[Start of PROVIDED PASSAGE]

Sigil-Ebook / Sigil

Sigil is a multi-platform EPUB ebook editor
GNU General Public License v3.0
5.9k stars 574 forks source link

CSS reformat problem #328

Closed BeckyDTP closed 5 years ago

BeckyDTP commented 6 years ago

Hello,

I know you are preparing version 0.9.9, but maybe you can take a look at it.

One line CSS file with media query. Reformat CSS and a strange result.

Here you can clearly see it.

kovidgoyal commented 5 years ago

I'm done working on it, all the previously discussed items have been implemented. Feel free to add new fixes as you see fit and when you are done, we can discuss releasing it on pypi.

kevinhendricks commented 5 years ago

Wow, that's fast! So are we going with css-parser or css_parser and if the latter should we change the project name too?

As for gumbo, I think we will stay separate as you may well want to have gumbo build lxml style nodes directly, whereas much of our code uses gumbo nodes directly in our C++ and only build lxml style trees for use in plugins.

That said, I will sync in most of your gumbo changes to date into our sigil-gumbo and add in a nesting level limit (which will require an addition to the options structure).

[End of PROVIDED PASSAGE]
[Start of SUPPLIED MATERIAL]

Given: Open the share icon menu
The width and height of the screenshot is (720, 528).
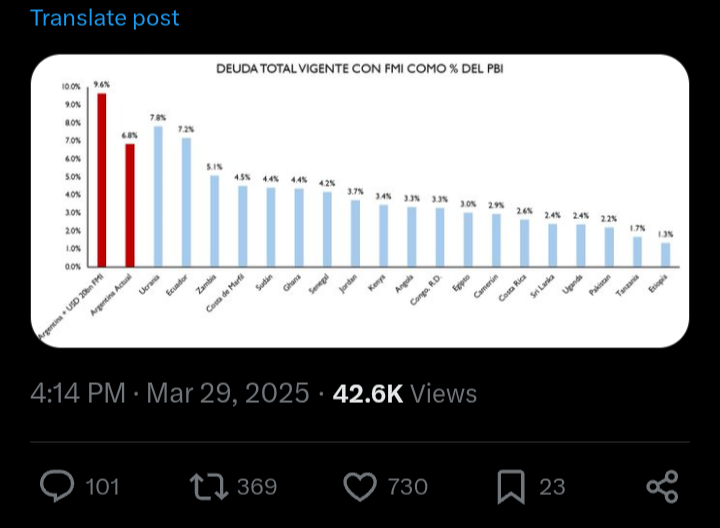Looking at the screenshot, I should (662, 486).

[End of SUPPLIED MATERIAL]

_TASK REQUIREMENTS_
Print, word for word, the portion of the Sigil issue thread starting with "Here you can" and going on through "it on pypi.".

_CORRECT OUTPUT_
Here you can clearly see it.

kovidgoyal commented 5 years ago

I'm done working on it, all the previously discussed items have been implemented. Feel free to add new fixes as you see fit and when you are done, we can discuss releasing it on pypi.